## WHAT YOU HAVE TO DO
Go through the entries below and print each one exactly, leaving out pictures.
[Start of Attachment]
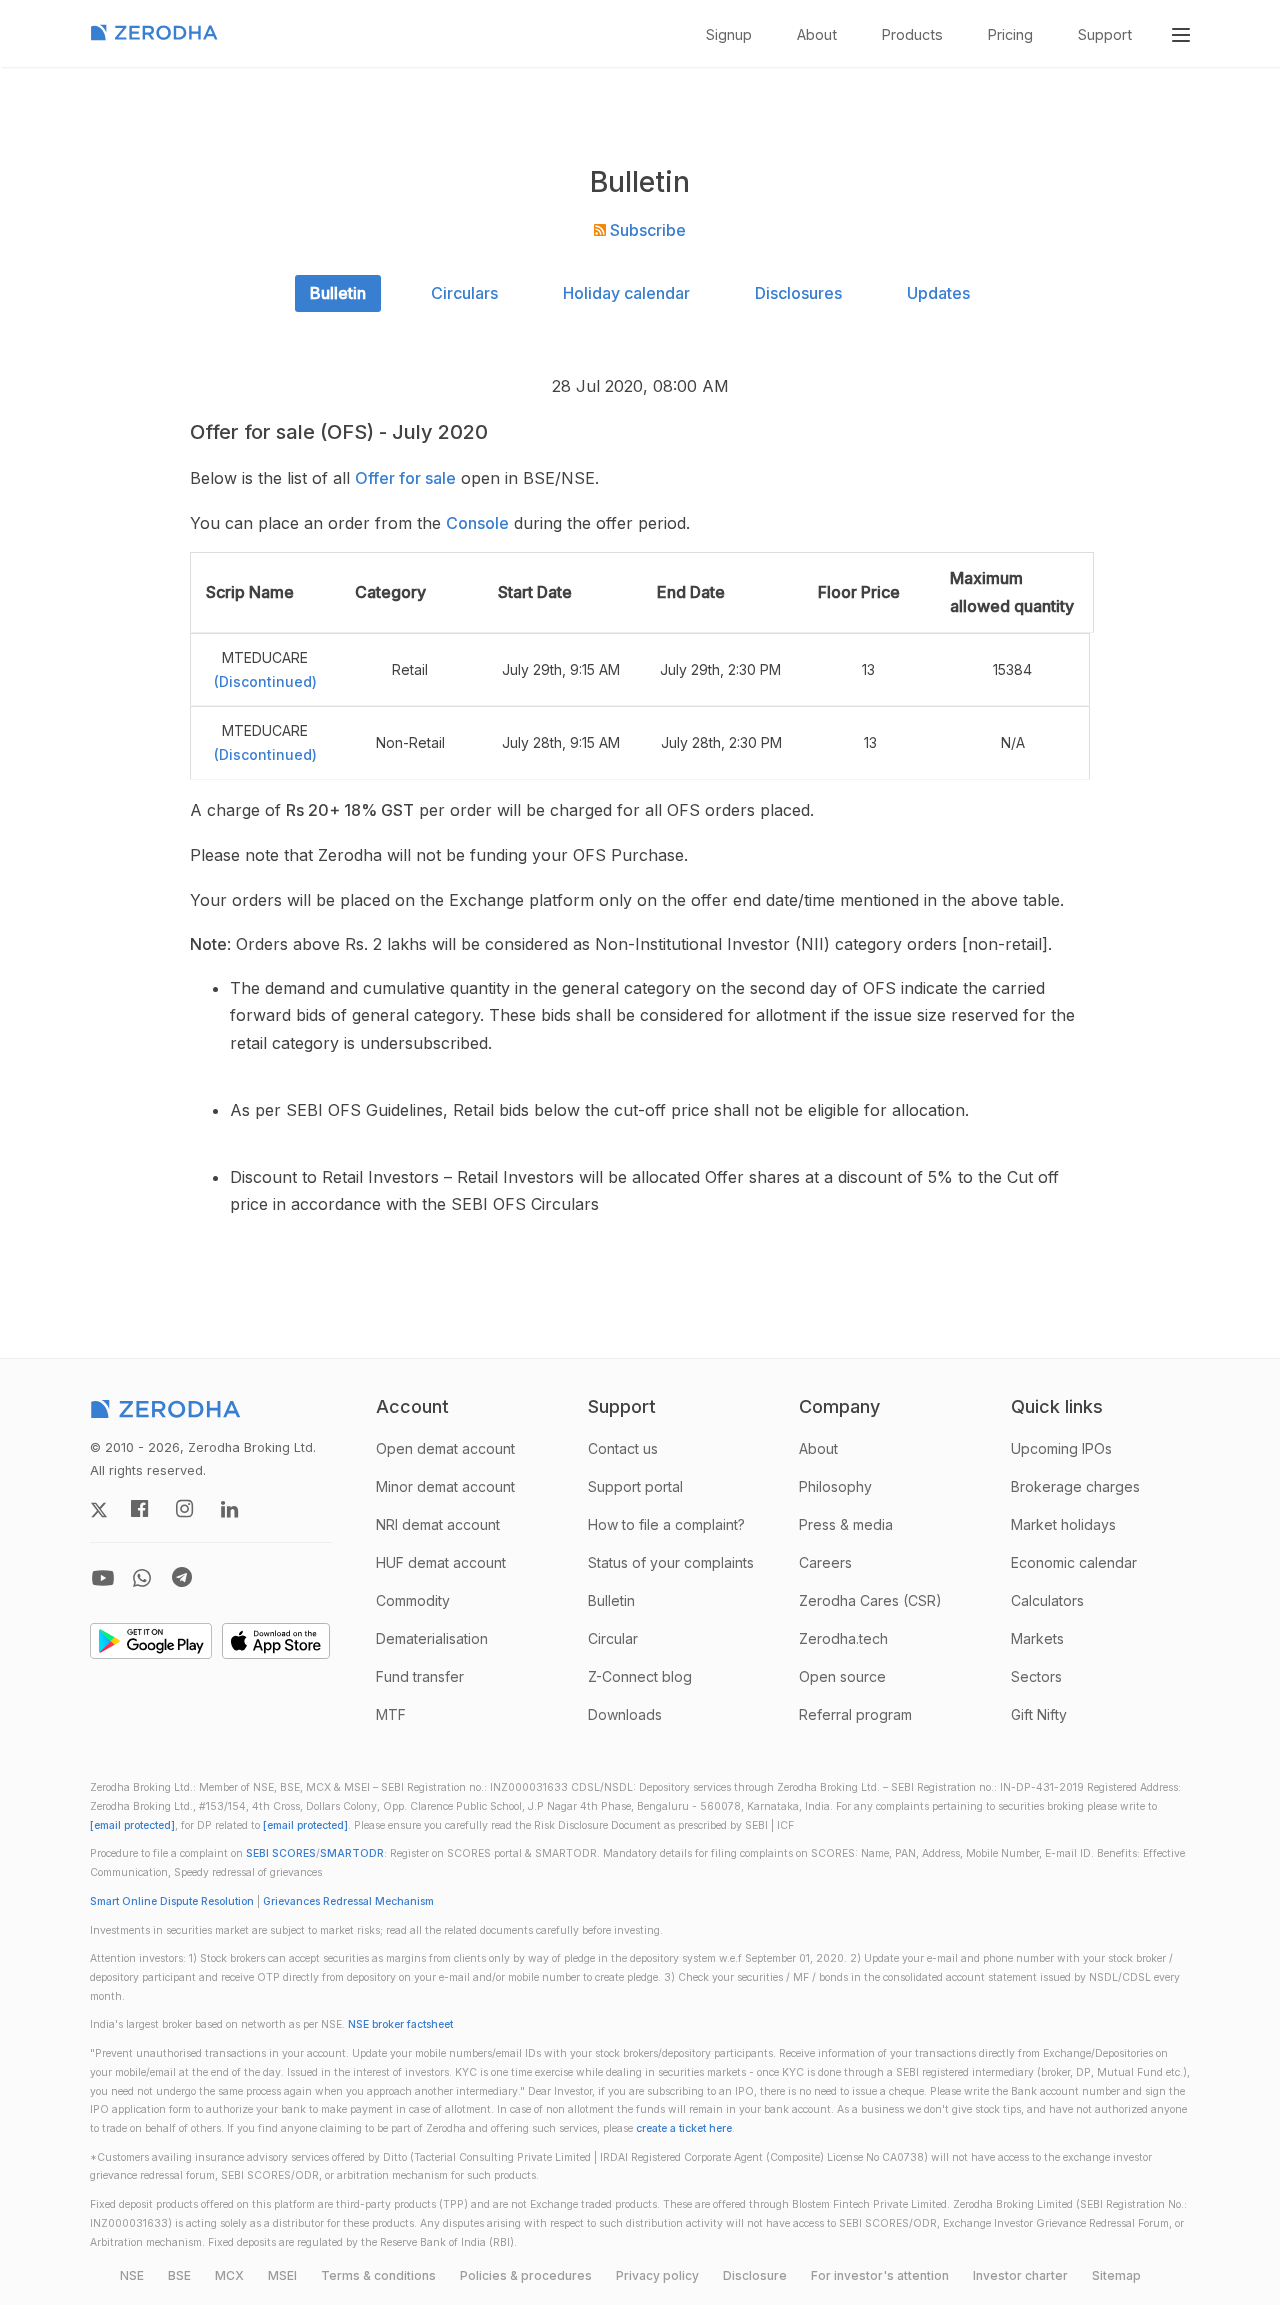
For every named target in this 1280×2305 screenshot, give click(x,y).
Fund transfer (420, 1676)
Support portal (635, 1486)
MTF (391, 1714)
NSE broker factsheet (400, 2024)
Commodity (413, 1600)
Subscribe (646, 230)
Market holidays (1063, 1524)
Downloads (625, 1714)
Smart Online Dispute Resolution (172, 1901)
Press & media (846, 1524)
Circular (613, 1638)
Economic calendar (1074, 1562)
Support (1105, 34)
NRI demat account (438, 1524)
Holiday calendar (626, 293)
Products (912, 34)
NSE (132, 2275)
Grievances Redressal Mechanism (348, 1901)
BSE (179, 2275)
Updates (938, 293)
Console (477, 523)
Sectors (1036, 1676)
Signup (729, 34)
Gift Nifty (1039, 1714)
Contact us (623, 1448)
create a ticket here (684, 2128)
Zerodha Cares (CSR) (870, 1600)
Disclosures (798, 293)
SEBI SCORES (281, 1853)
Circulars (464, 293)
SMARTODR (352, 1853)
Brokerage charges (1075, 1486)
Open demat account (445, 1448)
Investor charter (1020, 2275)
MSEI (282, 2275)
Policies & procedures (526, 2275)
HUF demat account (441, 1562)
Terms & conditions (378, 2275)
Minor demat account (445, 1486)
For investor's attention (880, 2275)
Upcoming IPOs (1061, 1448)
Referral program (855, 1714)
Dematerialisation (432, 1638)
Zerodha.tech (843, 1638)
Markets (1037, 1638)
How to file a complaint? (666, 1524)
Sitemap (1116, 2275)
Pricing (1010, 34)
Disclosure (755, 2275)
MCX (229, 2275)
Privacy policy (657, 2275)
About (817, 34)
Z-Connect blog (640, 1676)
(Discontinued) (265, 681)
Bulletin (338, 293)
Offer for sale (405, 478)
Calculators (1047, 1600)
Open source (842, 1676)
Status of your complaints (671, 1562)
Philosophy (835, 1486)
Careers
[End of Attachment]
## EXERCISE OUTPUT
For every named target in this 1280×2305 screenshot, give click(x,y).
Fund transfer (420, 1676)
Support portal (635, 1486)
MTF (391, 1714)
NSE broker factsheet (400, 2024)
Commodity (413, 1600)
Subscribe (646, 230)
Market holidays (1063, 1524)
Downloads (625, 1714)
Smart Online Dispute Resolution (172, 1901)
Press & media (846, 1524)
Circular (613, 1638)
Economic calendar (1074, 1562)
Support (1105, 34)
NRI demat account (438, 1524)
Holiday calendar (626, 293)
Products (912, 34)
NSE (132, 2275)
Grievances Redressal Mechanism (348, 1901)
BSE (179, 2275)
Updates (938, 293)
Console (477, 523)
Sectors (1036, 1676)
Signup (729, 34)
Gift Nifty (1039, 1714)
Contact us (623, 1448)
create a ticket here (684, 2128)
Zerodha Cares (CSR) (870, 1600)
Disclosures (798, 293)
SEBI SCORES (281, 1853)
Circulars (464, 293)
SMARTODR (352, 1853)
Brokerage charges (1075, 1486)
Open demat account (445, 1448)
Investor charter (1020, 2275)
MSEI (282, 2275)
Policies & procedures (526, 2275)
HUF demat account (441, 1562)
Terms & conditions (378, 2275)
Minor demat account (445, 1486)
For investor's attention (880, 2275)
Upcoming IPOs (1061, 1448)
Referral program (855, 1714)
Dematerialisation (432, 1638)
Zerodha.tech (843, 1638)
Markets (1037, 1638)
How to file a complaint? (666, 1524)
Sitemap (1116, 2275)
Pricing (1010, 34)
Disclosure (755, 2275)
MCX (229, 2275)
Privacy policy (657, 2275)
About (817, 34)
Z-Connect blog (640, 1676)
(Discontinued) (265, 681)
Bulletin (338, 293)
Offer for sale (405, 478)
Calculators (1047, 1600)
Open source (842, 1676)
Status of your complaints (671, 1562)
Philosophy (835, 1486)
Careers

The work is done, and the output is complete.